— TASK REQUIREMENTS —
1. In the interview with playwright Ana-Maria Bamberger, which theatre in Sibiu collaborated on the staging of "Three O' Clock"?
2. Carry on the interview with playwright Ana-Maria Bamberger from its final answer.

Interview with playwright Ana-Maria Bamberger, Art Act Magazine

Ciprian Marinescu, Art Act Magazine, 2010

There are nearly 20 years since Ana-Maria Bamberger left Romania, pursuing a career in medical sciences to discover herself as a playwright along the way. Actress Olga Tudor interpreted the main parts in several of her plays. “November”, “Fish and Peas”, “The Portrait of Donna T.”, “Three O’ Clock”, “Belvedere”, are few of the plays written by Ana-Maria Bamberger.

Q: Liana Ceterchi has staged several plays you wrote, “The Portrait of Donna T.”, “Three O’ Clock”, “Fish and Peas”. How did this collaboration begin?

AMB: When she staged “The Portrait of Donna T.” It was Mrs. Olga Tudorache's idea, who had worked with Liana Ceterchi on another performance. Then, knowing the text for “Fish and Peas”, she wanted to stage it, and proposed a collaboration with the Theatre “Al. Davila” in Pitesti; later, another collaboration with the National Theatre “Radu Stanca” Sibiu, for “Three O' Clock”.

— SUPPLIED INFORMATION —

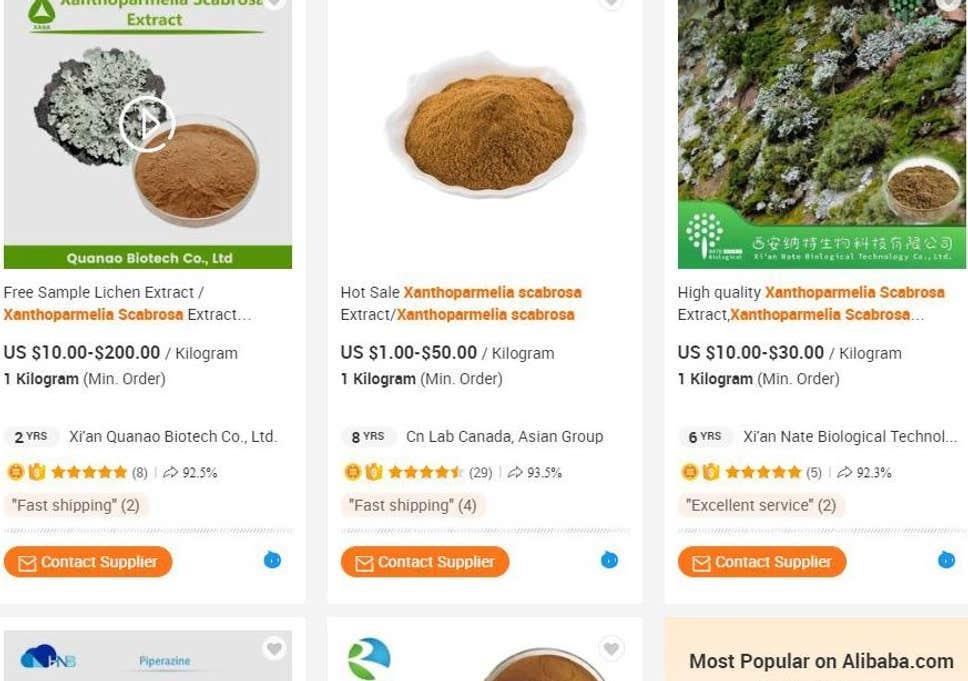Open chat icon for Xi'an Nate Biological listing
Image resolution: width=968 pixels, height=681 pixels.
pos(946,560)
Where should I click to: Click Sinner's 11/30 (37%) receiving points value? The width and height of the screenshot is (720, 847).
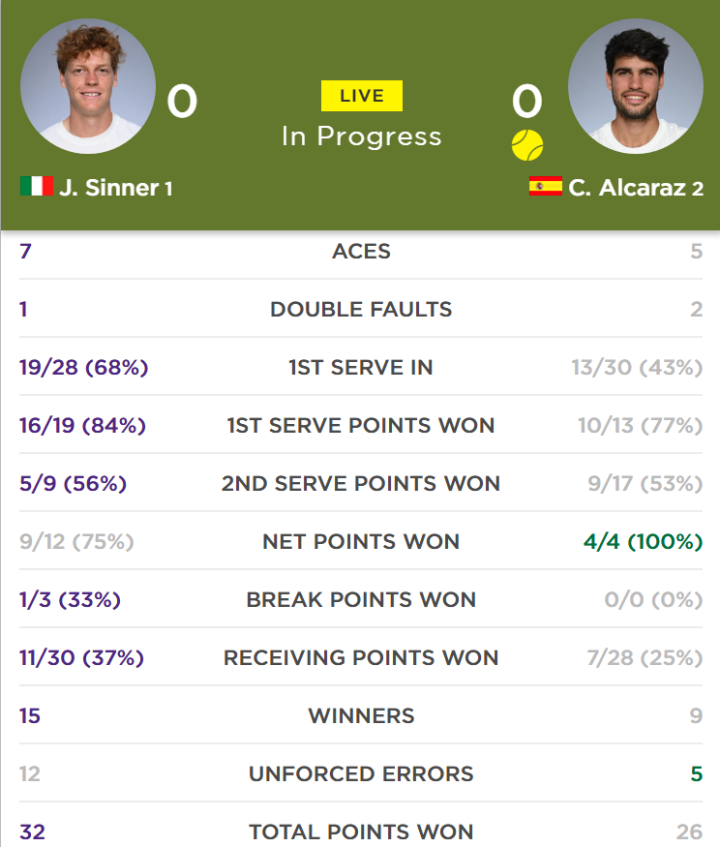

— RESULTS —
1. The National Theatre "Radu Stanca" Sibiu.

2.
Q: Since Liana Ceterchi staged several of your text, how much do you talk to her about your plays while writing them?

AMB: I don't actually talk to anyone about my plays while writing them.

Q: How much does Liana Ceterchi talk to you while staging one of yours plays?

AMB: The performance is primarily the work of the director, not the author's. I find it interesting to see the director's approach of a certain text, so I usually avoid interfering with it. I think it was only with “Three O’ Clock” that I told her that I would like a staging out of the realistic scope, in a bizarre-grotesque note, to suggest visually as well the hell in which the characters were, and we actually had something like that in Sibiu. But I usually see performances at the premiere or later.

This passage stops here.